» **PASSAGE SHOWN**:

Section 2. Termination of Swing Line. The Borrower acknowledges and agrees that the
Swing Line Limit has been reduced to zero and that the Swing Line Lender will not, and has no
obligation to, fund any requested Swing Line Loan.
Section 3. Limited Waiver. At the request of the Borrower, but subject to the
satisfaction of the conditions precedent set forth in Section 4 below, the Consenting Banks hereby
waive any Events of Default arising solely as the result of the Specified Default. The Borrower
acknowledges and agrees that the limited waiver contained in the foregoing sentence shall not be
deemed to be or constitute a consent to any future action or inaction on the part of the Borrower,
shall not waive or amend (or be deemed to be or constitute a waiver of or amendment to) any other
covenant, term or provision in the Credit Agreement or any of the other Loan Documents, and shall
not hinder, restrict or otherwise modify the rights and remedies of the Agent or the Banks
following the occurrence of any other Default or Event of Default under the Credit Agreement or any
other Loan Document.

(Items from a data source)
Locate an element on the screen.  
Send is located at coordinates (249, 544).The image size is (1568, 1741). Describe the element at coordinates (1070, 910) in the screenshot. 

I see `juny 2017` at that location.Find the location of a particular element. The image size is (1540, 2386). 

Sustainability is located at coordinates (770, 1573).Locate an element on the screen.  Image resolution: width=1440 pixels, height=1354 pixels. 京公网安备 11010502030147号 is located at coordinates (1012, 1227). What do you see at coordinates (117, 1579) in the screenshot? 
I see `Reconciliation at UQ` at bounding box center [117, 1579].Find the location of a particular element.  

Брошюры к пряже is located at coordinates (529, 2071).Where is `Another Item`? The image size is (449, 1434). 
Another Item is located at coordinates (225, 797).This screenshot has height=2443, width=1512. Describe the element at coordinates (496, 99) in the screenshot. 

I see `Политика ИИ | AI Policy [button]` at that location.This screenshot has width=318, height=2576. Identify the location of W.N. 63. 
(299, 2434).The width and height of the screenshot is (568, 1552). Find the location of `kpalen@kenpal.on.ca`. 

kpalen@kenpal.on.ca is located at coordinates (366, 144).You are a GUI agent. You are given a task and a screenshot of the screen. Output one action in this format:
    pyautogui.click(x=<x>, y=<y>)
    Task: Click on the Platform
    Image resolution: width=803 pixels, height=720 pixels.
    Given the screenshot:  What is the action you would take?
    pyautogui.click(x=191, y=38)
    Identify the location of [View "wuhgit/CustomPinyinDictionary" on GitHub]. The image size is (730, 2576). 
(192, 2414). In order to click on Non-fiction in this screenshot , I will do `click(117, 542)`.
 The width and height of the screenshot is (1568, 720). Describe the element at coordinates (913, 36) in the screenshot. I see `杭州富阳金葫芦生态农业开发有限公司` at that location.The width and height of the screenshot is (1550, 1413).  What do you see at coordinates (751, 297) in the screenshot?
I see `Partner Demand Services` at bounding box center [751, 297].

» **GIVEN INSTRUCTION**: According to the loan agreement passage, to what amount has the Swing Line Limit been reduced?

» **ANSWER TO THE EXERCISE**: Zero.